Get ready for Windows 8 support headaches

FRAMINGHAM, Mass. — For all the hype surrounding Microsoft Corp.’s upcoming Windows 8 operating system, significant adoption isn’t expected to come from anyone but consumers.
 
However, that doesn’t mean the enterprise IT department won’t have to deal with it.
 
Gartner analyst Michael Silver predicts that “migration fatigue,” a condition common among organizations that have recently spent substantial time and money adopting Windows 7, will prevent most from making the leap to Windows 8. He’s not alone, either, with IDC researchers predicting that Windows 8 will be “largely irrelevant” on traditional PCs in general.
 
Naturally, that means Microsoft will need to find success for Windows 8 in consumer tablet and PC sales.
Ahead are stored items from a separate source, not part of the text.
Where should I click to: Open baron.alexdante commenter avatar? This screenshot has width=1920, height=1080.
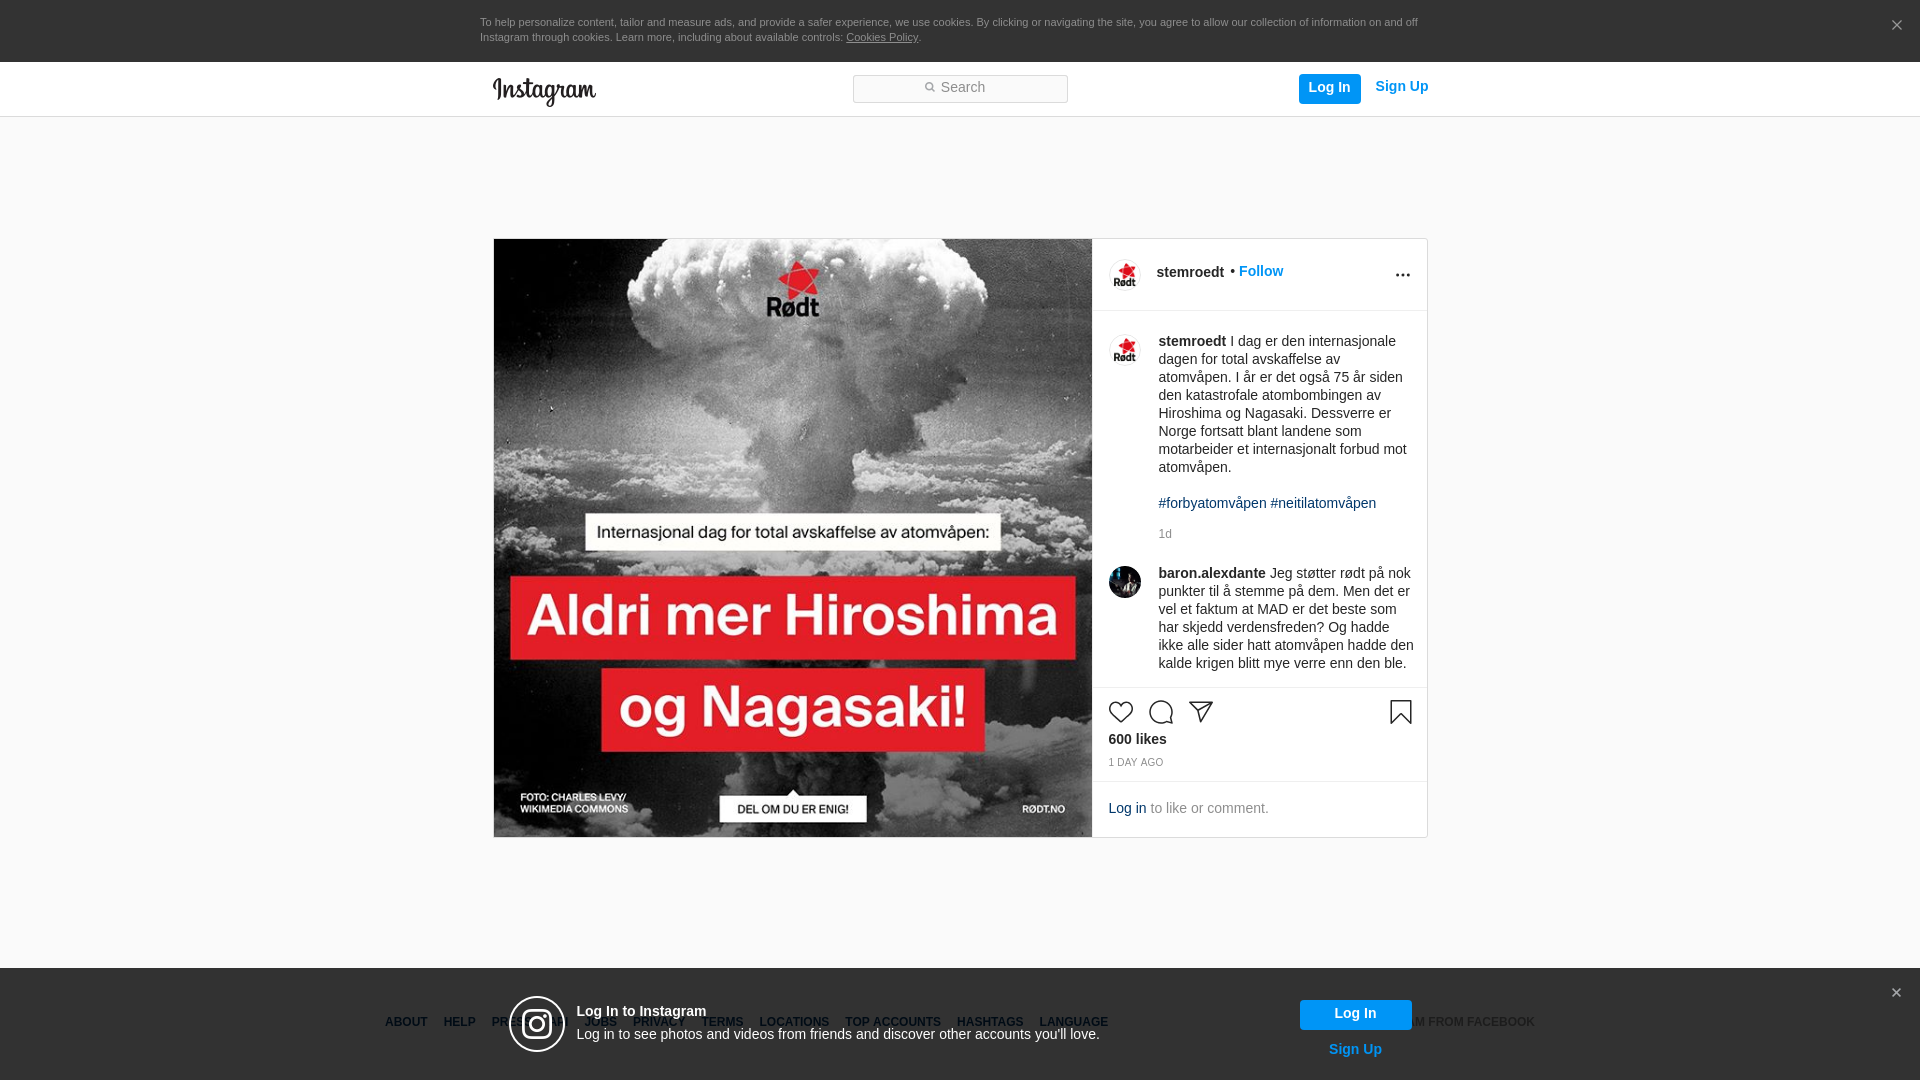click(x=1124, y=582)
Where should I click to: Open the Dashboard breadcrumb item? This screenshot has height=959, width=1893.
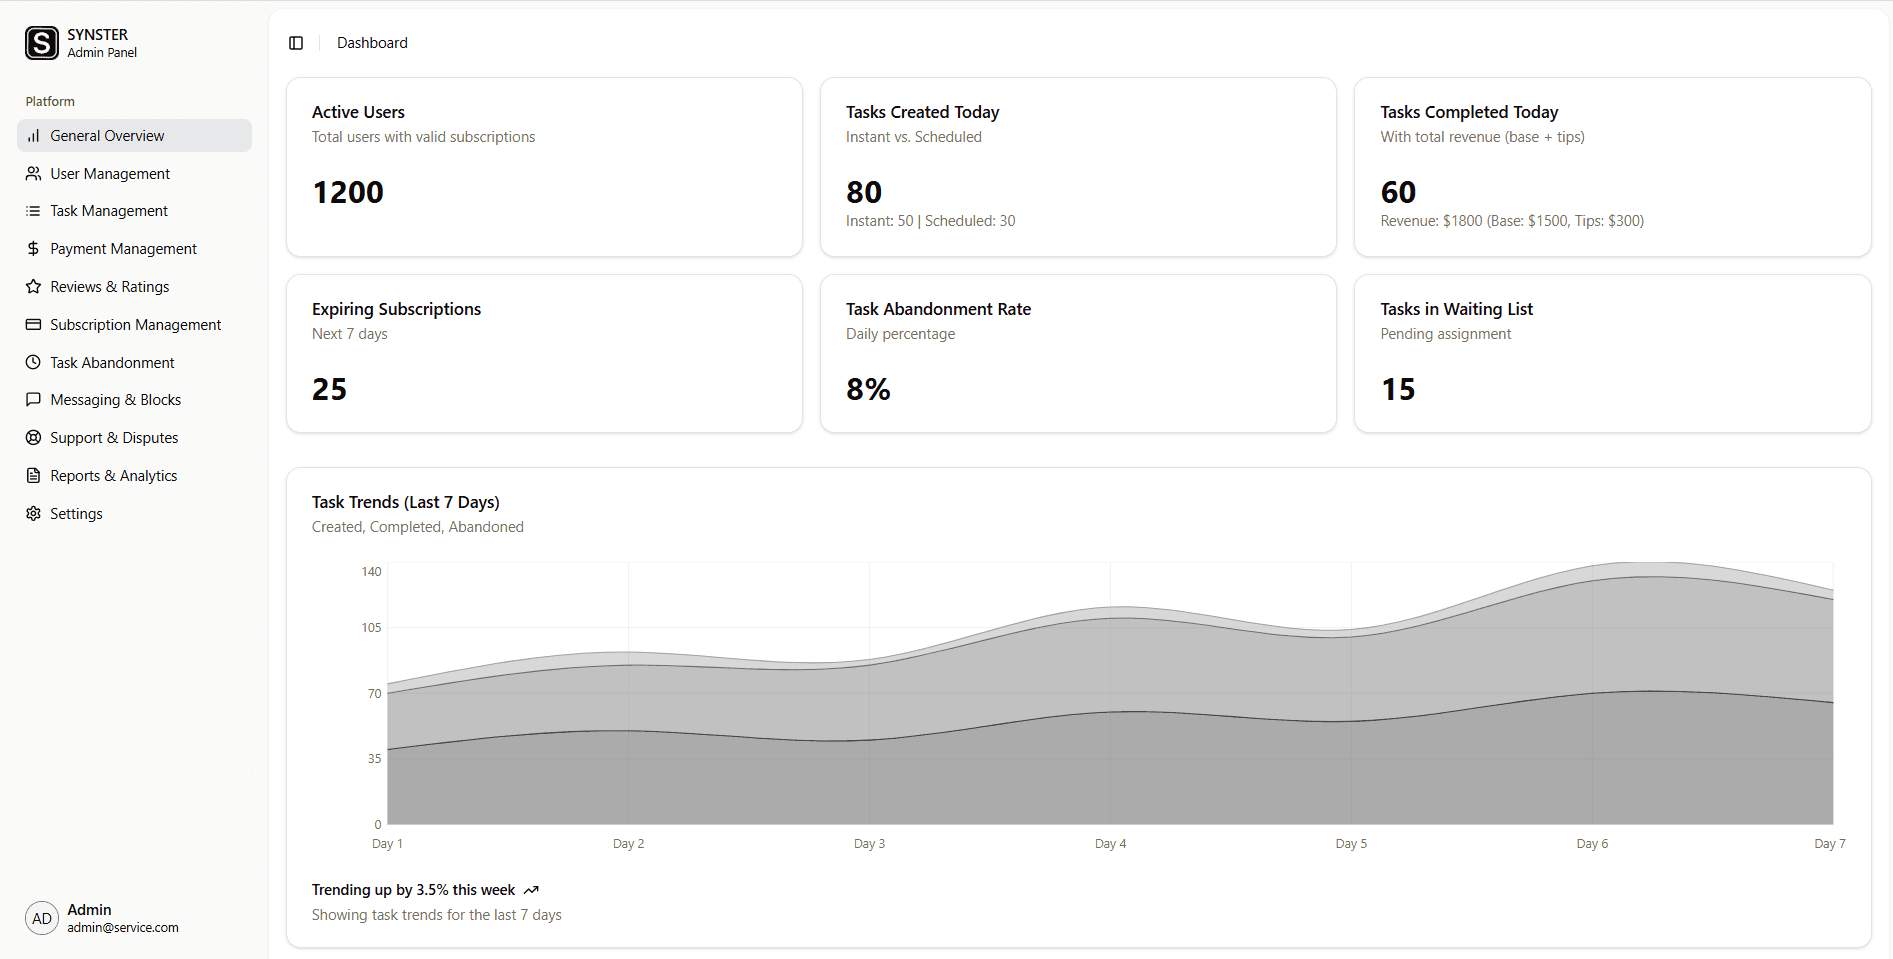pos(372,42)
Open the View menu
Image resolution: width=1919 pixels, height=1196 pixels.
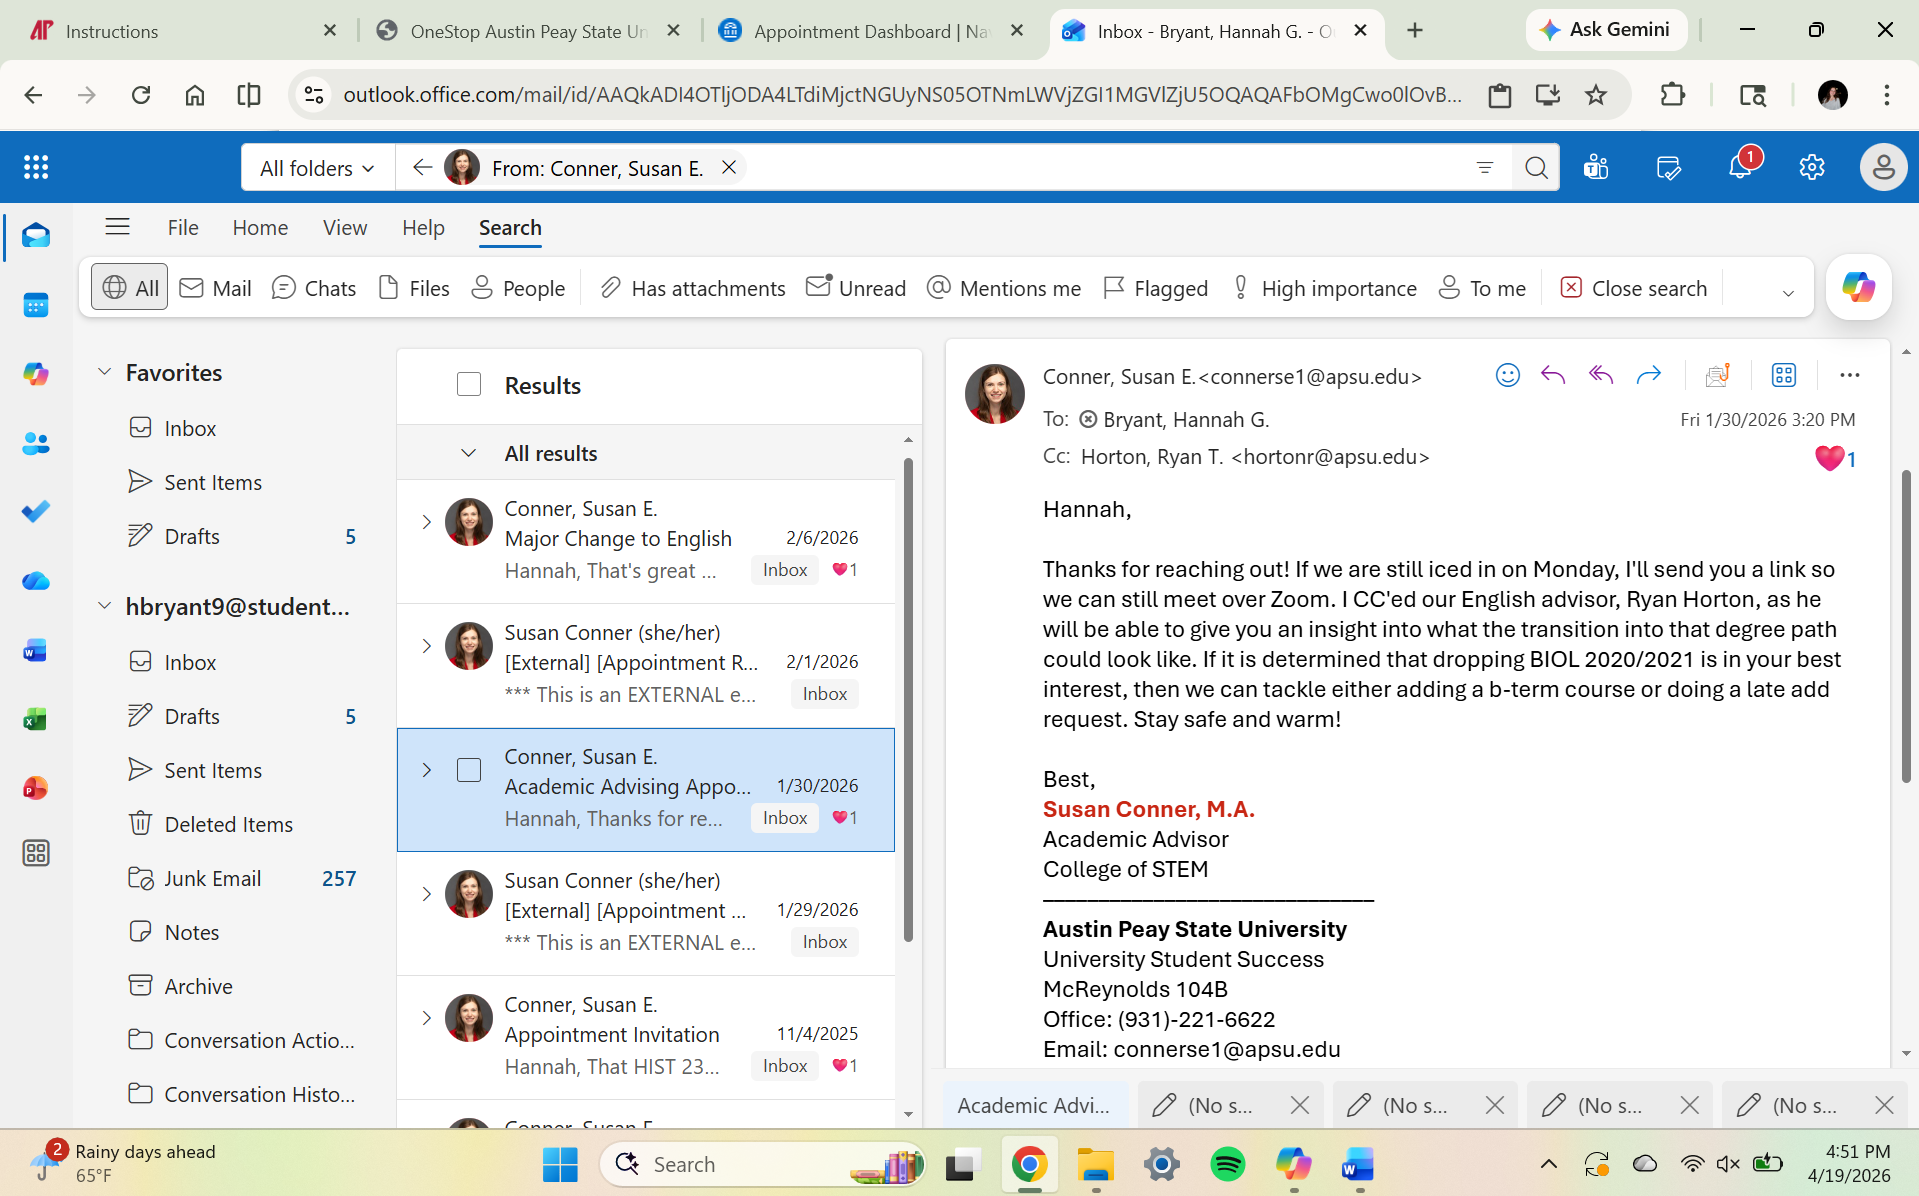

And with the Windows 8 consumer preview set to release during this week’s much-hyped Mobile World Congress in Barcelona, Microsoft can start to drum up consumer interest before the operating system’s expected 2012 release.
 
According to some, these expectations could be paving a bumpy road for enterprise network managers who are already subjected to the common issues of bring-your-own-device policies.
 
Aaron Suzuki, CEO of SmartDeploy, which helps enterprise customers migrate operating systems, says the fact that these consumer-friendly tablets come preloaded with a Windows OS will make many anticipate compatibility with their Windows-based work PCs.
 
“If you can get a Windows 8 device for cheaper than you can get an iPad and it does cool stuff, everyone’s going to get one,” Suzuki says. “So now you have everyone bringing their cool Windows device to work and it does all these things, and they’ll start saying ‘load up my work apps’ and expecting LOB (line of business) applications to work on that platform.”
 
Especially with most users having been acclimated to Windows applications for work purposes for years, it won’t be long before these devices show up in the enterprise, Silver says.
 
“Consumerization affects pretty much every product in market,” Silver says. “So there very well could be some users who decide they like Windows 8 or that they’re not happy with the device the organization has given them, and that certainly could spur some Windows 8 use in the enterprise, even if the organization isn’t the one that decided to use it.”
 
The increasingly accepted BYOD trend in the enterprise may cause a disconnect between the expectations of employees and the reality of their employers’ IT environment, Suzuki says. Although employees will see their tablets’ compatibility with Windows applications as an opportunity to improve productivity, their migration-fatigued employer will treat it as just another personally owned device. From there, conflict is likely to ensue, Suzuki says.
 
“The potential implications are then that all other people start bringing their Windows 8 devices as their sole computing platform and the expectation is if they bring it to work then they can do all of their work on it,” he says. “Technically, it’s an unmanaged device because you may not be set up to lay down antivirus or all of the applications that you use to secure the network on that new platform. You may not have the licenses to do so.”
 
Silver also acknowledged that, if this Windows 8 consumerization trend were to become significant, there will be “certain accommodations organizations need to make for personally owned Windows machines.”
 
Beyond the complaints from end users who may feel entitled to compatibility between their personal Windows 8 device and their work PC, the IT department will further be plagued with the addition of new hardware running yet another mobile OS on the network. That means installing more clients on more devices, which, while necessary, “does get some user backlash,” Silver says.
 
Suzuki toyed with the idea that Microsoft [Nasdaq: MSFT] may execute a successful “bottom-up” approach, in which consumer adoption of Windows 8 devices may cause such a disruption in the workplace that enterprise customers are forced to upgrade to Windows 8. However, he added that it would take years if that trend were to even gain traction.
 
Silver also speculated as to whether Microsoft could ever see enterprise interest in Windows 8. But, considering the current climate for OS migration, he concluded that it would be a long time for that to happen, which means the IT department could be in for a long wait for Windows 8 harmony.
 
“On PCs, if Microsoft is lucky, I think it’s more likely that organizations will decide that at some point in the future, maybe sometime in 2015, maybe they’ll bring in Windows 8 for their new PCs,” Silver says. “But I really don’t see that many organizations deploying it on existing PCs, and even on new PCs I think there will be a lot of organizations that try to skip it entirely.”